Stored data:
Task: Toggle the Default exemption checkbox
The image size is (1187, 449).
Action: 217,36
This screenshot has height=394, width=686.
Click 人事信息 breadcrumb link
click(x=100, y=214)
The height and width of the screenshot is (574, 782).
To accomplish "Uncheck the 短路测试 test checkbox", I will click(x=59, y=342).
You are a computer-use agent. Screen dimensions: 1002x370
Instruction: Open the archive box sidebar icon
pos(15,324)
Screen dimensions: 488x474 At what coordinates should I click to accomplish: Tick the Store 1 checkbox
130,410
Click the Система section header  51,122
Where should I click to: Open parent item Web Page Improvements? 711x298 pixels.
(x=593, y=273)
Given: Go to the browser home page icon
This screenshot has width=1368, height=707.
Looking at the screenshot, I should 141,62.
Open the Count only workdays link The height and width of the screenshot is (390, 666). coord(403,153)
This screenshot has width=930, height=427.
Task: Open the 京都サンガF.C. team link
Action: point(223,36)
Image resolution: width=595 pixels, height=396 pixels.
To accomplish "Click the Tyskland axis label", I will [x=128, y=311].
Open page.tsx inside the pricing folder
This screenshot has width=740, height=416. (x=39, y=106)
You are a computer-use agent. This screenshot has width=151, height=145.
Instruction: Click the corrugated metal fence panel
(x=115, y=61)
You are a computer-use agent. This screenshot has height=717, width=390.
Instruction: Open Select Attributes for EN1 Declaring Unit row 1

TASK DETAILS: Restate verbatim the first line above and all lines after it through the line containing "The height and width of the screenshot is (574, 782)."; omit the rest.

RESULT FOR THIS EXERCISE:
Task: Toggle the Default exemption checkbox
The image size is (1187, 449).
Action: 217,36
This screenshot has height=394, width=686.
Click 人事信息 breadcrumb link
click(x=100, y=214)
The height and width of the screenshot is (574, 782).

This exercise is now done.